** EXTRACTED MATERIAL follows **

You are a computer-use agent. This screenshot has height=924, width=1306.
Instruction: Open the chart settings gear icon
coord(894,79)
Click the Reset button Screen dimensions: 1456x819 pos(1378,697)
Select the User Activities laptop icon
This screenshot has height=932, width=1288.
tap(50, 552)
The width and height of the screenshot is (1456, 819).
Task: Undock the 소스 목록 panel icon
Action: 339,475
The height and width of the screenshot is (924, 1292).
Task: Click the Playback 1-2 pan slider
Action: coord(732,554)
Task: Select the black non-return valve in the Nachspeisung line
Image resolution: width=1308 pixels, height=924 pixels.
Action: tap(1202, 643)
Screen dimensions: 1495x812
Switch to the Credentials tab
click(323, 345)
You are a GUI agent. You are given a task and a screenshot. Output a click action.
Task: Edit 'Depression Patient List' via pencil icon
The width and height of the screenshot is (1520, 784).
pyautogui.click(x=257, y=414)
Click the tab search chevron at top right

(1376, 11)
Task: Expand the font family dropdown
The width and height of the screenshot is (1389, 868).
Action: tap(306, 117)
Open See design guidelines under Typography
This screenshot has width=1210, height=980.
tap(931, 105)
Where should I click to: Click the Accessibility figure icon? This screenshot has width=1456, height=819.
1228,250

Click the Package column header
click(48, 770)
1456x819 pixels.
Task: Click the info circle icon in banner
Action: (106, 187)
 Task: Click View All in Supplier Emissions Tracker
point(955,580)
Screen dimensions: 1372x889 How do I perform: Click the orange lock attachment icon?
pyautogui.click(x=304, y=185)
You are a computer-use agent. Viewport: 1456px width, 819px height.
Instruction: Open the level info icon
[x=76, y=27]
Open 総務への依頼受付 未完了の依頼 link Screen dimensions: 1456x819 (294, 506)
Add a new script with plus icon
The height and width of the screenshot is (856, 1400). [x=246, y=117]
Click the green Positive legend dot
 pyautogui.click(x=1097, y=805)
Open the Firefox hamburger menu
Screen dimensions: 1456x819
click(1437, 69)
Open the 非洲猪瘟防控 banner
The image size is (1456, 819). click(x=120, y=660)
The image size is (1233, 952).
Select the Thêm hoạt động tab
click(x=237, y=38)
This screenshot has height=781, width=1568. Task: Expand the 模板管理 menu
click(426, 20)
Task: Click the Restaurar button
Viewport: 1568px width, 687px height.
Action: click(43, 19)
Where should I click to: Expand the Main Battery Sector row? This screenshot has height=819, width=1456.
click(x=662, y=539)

** End of EXTRACTED MATERIAL **

§ **TRY IT**:
Where a line of the entries contains the word "button", copy that line.

§ **EXERCISE ANSWER**:
Click the Reset button Screen dimensions: 1456x819 pos(1378,697)
Task: Click the Restaurar button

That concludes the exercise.